The previous blog post exemplified the basic behaviour of this new Rete node in case of the pattern courseTuitionFee: when the value of the weight attribute is assigned for a new course, the tuition fee will be computed using a complex formula, and the match (the pair formed of the course and its newly computed fee) will be stored in the incremental cache. When the weight of the course is changed, the course-weight pair will be removed from the cache of the constituent elementary query; the fee that was once computed for course can be looked up, and the result removed from the match set cache.

Query planning. When the user requests the results of a previously unseen graph pattern, the EMF-IncQuery engine performs a chain of steps to design a construct a Rete network that incrementally maintains the result set of the pattern. This process involves reasoning about the variables and constraints of the graph pattern, for instance determining which variables need to be known before a certain constraint can be satisfied, and what additional variables will be substituted each way the constraint is satisfied.

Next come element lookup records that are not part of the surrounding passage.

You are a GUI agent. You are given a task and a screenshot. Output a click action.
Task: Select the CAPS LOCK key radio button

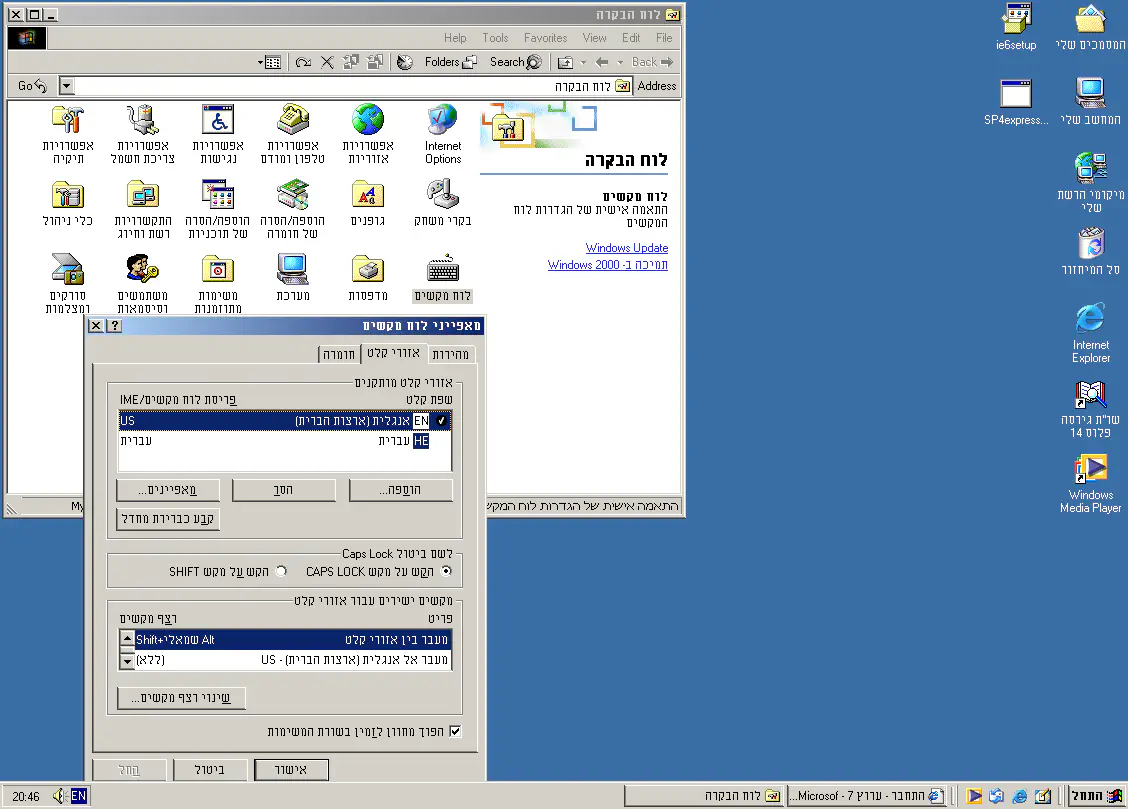pos(445,571)
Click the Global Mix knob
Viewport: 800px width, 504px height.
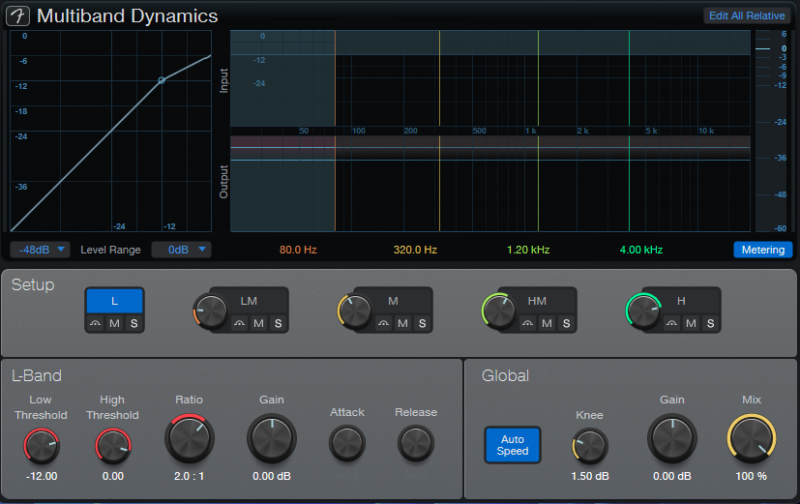[x=752, y=438]
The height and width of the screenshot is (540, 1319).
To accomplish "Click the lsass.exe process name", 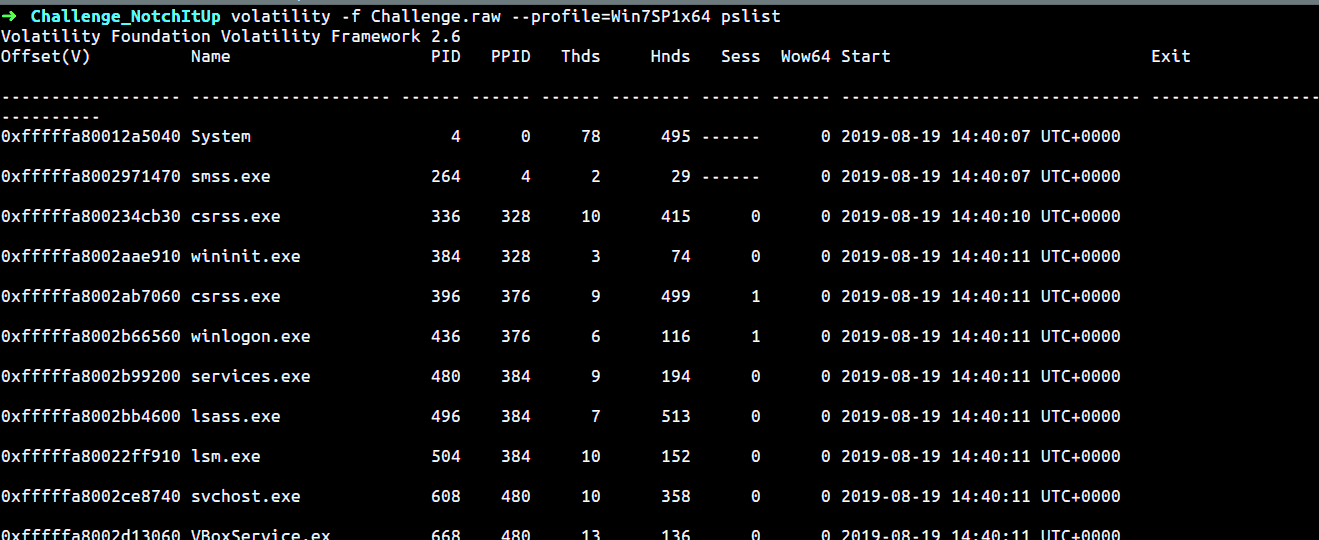I will pos(235,417).
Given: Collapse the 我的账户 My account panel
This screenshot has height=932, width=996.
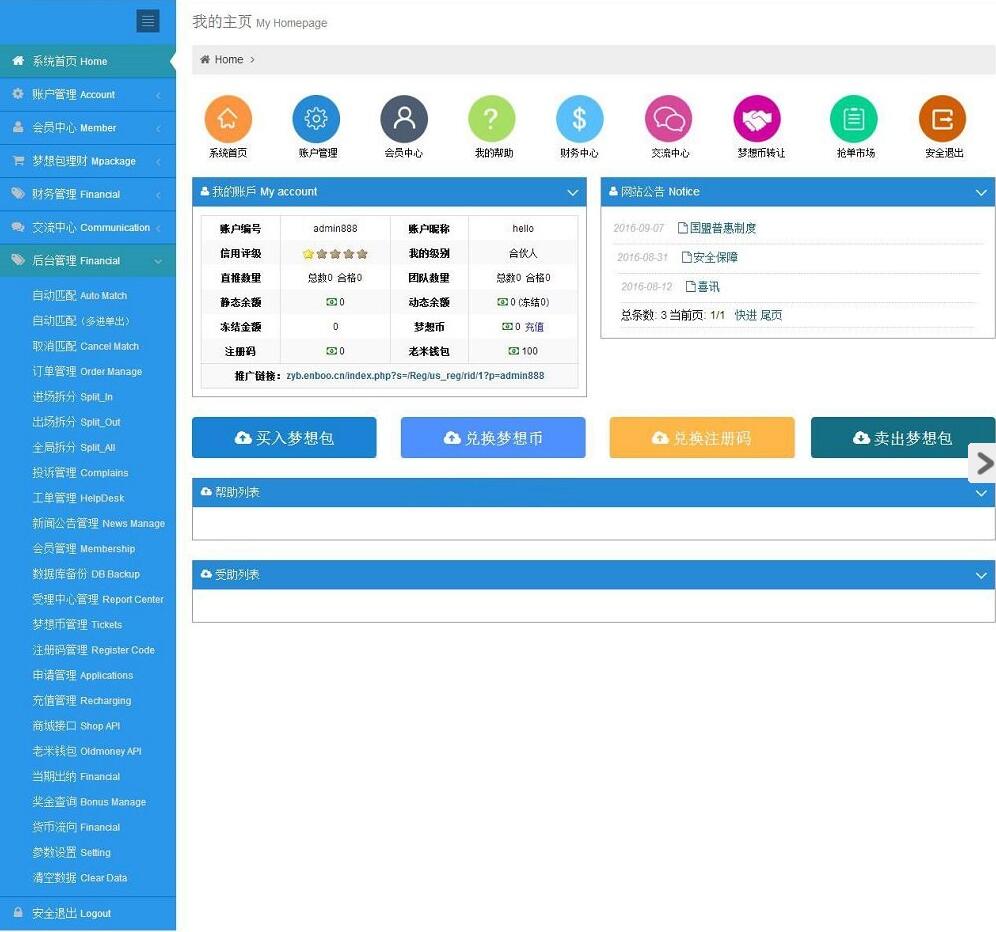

As eval() expressions can be embedded in pattern constraints (e.g. as one of the arguments of a find constraint, or an equality constraint as shown in the above examples), the structure of the pattern must be simplified (canonicalized) so that query planner can process it. The logic in case of eval() expressions (similarly e.g. to count aggregations) is that the evaluation result is treated as a new anonymous variable in the pattern constraint where it is used, and eval() itself is represented by a separate pattern constraint that binds the result to this new variable.

There is no way to evaluate the expressions until the referenced variables are substituted, so the eval() Rete node can only be attached to a parent node where all of these variables already have a value. Moreover, different constraints may impose different types of variables; for type safety, evaluation is performed only when the input variables are guaranteed to be substituted for elements of the strictest type. Finally, the evaluator Rete node substitutes a value for the new result variable, so in some cases there is another constraint that the query planner can only schedule after the eval() computation. Alltogether, these are restrictions that the query planner needs to observe when building the Rete net.

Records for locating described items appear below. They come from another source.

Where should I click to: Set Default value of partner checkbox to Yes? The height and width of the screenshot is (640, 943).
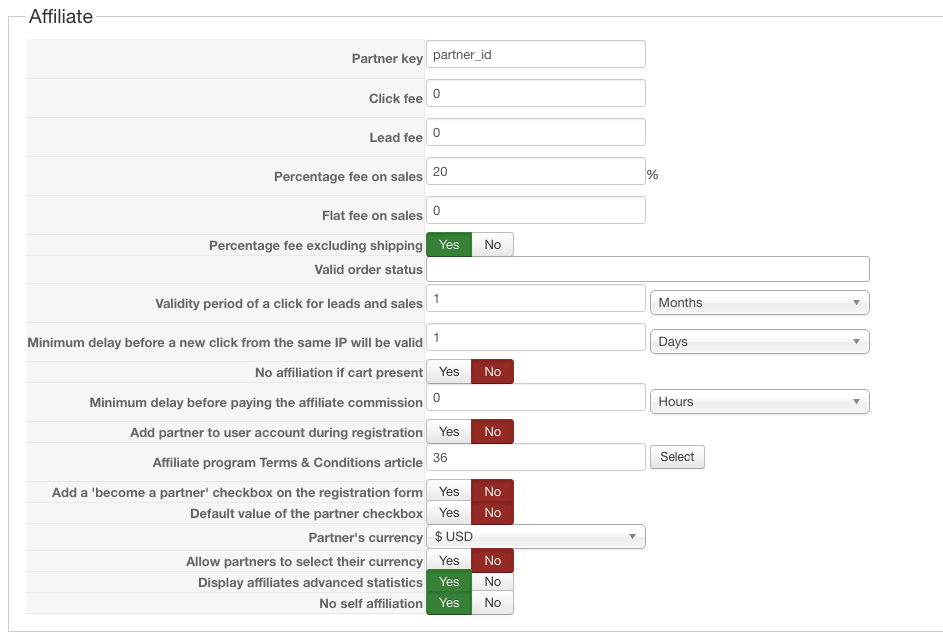tap(449, 513)
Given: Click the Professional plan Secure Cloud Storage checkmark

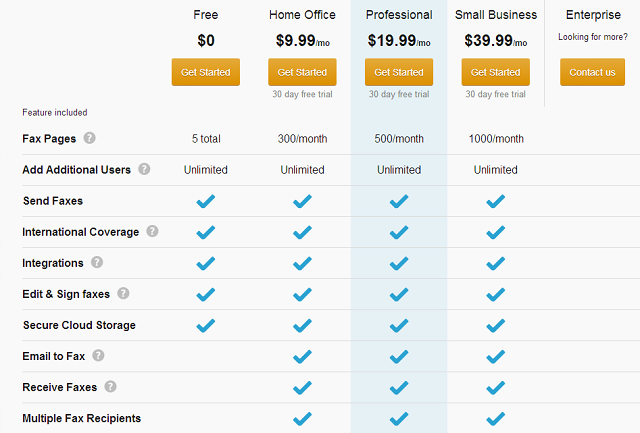Looking at the screenshot, I should tap(399, 326).
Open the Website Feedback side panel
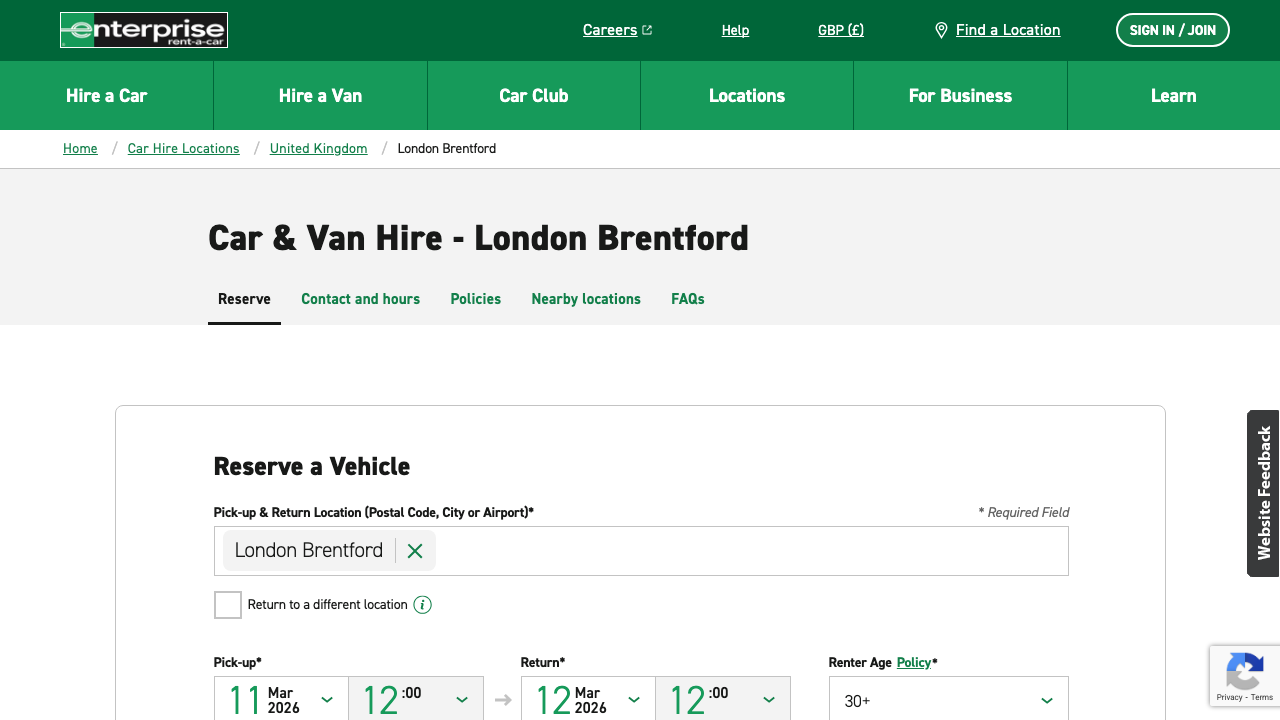The height and width of the screenshot is (720, 1280). point(1264,492)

Language extension. Finally, eval() was added as a new language element. While this in itself is a very easy step (thanks to the power of the Xtext grammar), it gives rise to a large amount of supplementary tasks. They range from simply providing a new entry in the Outline view of the Eclipse-based EMF-IncQuery pattern editor; through extending the code generator and expression compiler; to fairly complex adjustments in the extensive set of static validators that support the query engineer by pointing out potential mistakes in the query code.

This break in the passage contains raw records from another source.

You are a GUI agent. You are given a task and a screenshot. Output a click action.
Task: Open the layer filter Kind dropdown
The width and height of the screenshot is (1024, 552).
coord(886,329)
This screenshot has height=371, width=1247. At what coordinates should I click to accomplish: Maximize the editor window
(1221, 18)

The most involving part of the incurrend tasks would be the integration of Xbase type inference to learn the types of eval() results. This is important for type checking (which is another kind of static validations), but also because the inferred types can be used by the code generator of EMF-IncQuery to synthetize more user-friendly patter-specific query APIs. Due to the complexity involved, this integration effort is left as future work, and the current version approximates the type by the universal supertype Object.

Acknowledgement: this research was supported by the European Union and the State of Hungary, co-financed by the European Social Fund in the framework of TÁMOP 4.2.4. A/-11-1-2012-0001 ‘National Excellence Program’.